Given records
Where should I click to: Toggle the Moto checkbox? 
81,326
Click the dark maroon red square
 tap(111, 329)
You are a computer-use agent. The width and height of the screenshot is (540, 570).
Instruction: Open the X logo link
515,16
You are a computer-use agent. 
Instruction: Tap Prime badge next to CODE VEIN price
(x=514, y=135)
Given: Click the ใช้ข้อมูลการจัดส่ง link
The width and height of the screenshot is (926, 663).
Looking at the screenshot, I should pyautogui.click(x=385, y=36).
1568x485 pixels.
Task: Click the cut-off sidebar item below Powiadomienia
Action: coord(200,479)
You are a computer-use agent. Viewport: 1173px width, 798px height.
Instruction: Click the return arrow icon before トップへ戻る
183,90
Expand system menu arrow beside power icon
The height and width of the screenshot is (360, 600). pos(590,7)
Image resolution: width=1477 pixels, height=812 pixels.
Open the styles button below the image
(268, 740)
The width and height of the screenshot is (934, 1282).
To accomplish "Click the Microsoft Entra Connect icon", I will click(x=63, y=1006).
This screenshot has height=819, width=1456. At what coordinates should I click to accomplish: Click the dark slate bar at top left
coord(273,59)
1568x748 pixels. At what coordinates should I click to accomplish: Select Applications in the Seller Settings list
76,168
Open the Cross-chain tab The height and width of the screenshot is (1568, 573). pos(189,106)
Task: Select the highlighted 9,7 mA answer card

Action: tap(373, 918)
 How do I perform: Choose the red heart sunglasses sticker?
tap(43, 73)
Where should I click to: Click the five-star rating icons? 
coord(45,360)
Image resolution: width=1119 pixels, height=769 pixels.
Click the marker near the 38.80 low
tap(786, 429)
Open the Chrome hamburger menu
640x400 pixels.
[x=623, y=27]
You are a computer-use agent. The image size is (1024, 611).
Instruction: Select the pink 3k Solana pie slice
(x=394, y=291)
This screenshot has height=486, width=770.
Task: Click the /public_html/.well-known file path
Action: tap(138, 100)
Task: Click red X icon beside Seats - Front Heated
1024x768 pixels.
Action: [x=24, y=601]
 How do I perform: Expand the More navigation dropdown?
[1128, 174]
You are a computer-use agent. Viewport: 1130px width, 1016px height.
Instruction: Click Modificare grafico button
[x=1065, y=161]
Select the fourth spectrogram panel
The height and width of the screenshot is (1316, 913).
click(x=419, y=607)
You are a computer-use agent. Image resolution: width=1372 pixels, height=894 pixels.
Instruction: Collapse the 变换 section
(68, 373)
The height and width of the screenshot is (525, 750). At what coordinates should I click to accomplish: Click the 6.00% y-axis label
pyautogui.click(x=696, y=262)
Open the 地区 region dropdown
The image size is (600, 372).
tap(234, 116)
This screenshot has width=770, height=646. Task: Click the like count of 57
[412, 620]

Task statement
Retype the whole listing above exactly as it appears.

Finished exercise
Where should I click to: Toggle the Moto checkbox? 
81,326
Click the dark maroon red square
 tap(111, 329)
You are a computer-use agent. The width and height of the screenshot is (540, 570).
Instruction: Open the X logo link
515,16
You are a computer-use agent. 
Instruction: Tap Prime badge next to CODE VEIN price
(x=514, y=135)
Given: Click the ใช้ข้อมูลการจัดส่ง link
The width and height of the screenshot is (926, 663).
Looking at the screenshot, I should pyautogui.click(x=385, y=36).
1568x485 pixels.
Task: Click the cut-off sidebar item below Powiadomienia
Action: coord(200,479)
You are a computer-use agent. Viewport: 1173px width, 798px height.
Instruction: Click the return arrow icon before トップへ戻る
183,90
Expand system menu arrow beside power icon
The height and width of the screenshot is (360, 600). pos(590,7)
Image resolution: width=1477 pixels, height=812 pixels.
Open the styles button below the image
(268, 740)
The width and height of the screenshot is (934, 1282).
To accomplish "Click the Microsoft Entra Connect icon", I will click(x=63, y=1006).
This screenshot has height=819, width=1456. At what coordinates should I click to accomplish: Click the dark slate bar at top left
coord(273,59)
1568x748 pixels. At what coordinates should I click to accomplish: Select Applications in the Seller Settings list
76,168
Open the Cross-chain tab The height and width of the screenshot is (1568, 573). pos(189,106)
Task: Select the highlighted 9,7 mA answer card

Action: tap(373, 918)
 How do I perform: Choose the red heart sunglasses sticker?
tap(43, 73)
Where should I click to: Click the five-star rating icons? 
coord(45,360)
Image resolution: width=1119 pixels, height=769 pixels.
Click the marker near the 38.80 low
tap(786, 429)
Open the Chrome hamburger menu
640x400 pixels.
[x=623, y=27]
You are a computer-use agent. The image size is (1024, 611).
Instruction: Select the pink 3k Solana pie slice
(x=394, y=291)
This screenshot has height=486, width=770.
Task: Click the /public_html/.well-known file path
Action: tap(138, 100)
Task: Click red X icon beside Seats - Front Heated
1024x768 pixels.
Action: [x=24, y=601]
 How do I perform: Expand the More navigation dropdown?
[1128, 174]
You are a computer-use agent. Viewport: 1130px width, 1016px height.
Instruction: Click Modificare grafico button
[x=1065, y=161]
Select the fourth spectrogram panel
The height and width of the screenshot is (1316, 913).
click(x=419, y=607)
You are a computer-use agent. Image resolution: width=1372 pixels, height=894 pixels.
Instruction: Collapse the 变换 section
(68, 373)
The height and width of the screenshot is (525, 750). At what coordinates should I click to accomplish: Click the 6.00% y-axis label
pyautogui.click(x=696, y=262)
Open the 地区 region dropdown
The image size is (600, 372).
tap(234, 116)
This screenshot has width=770, height=646. Task: Click the like count of 57
[412, 620]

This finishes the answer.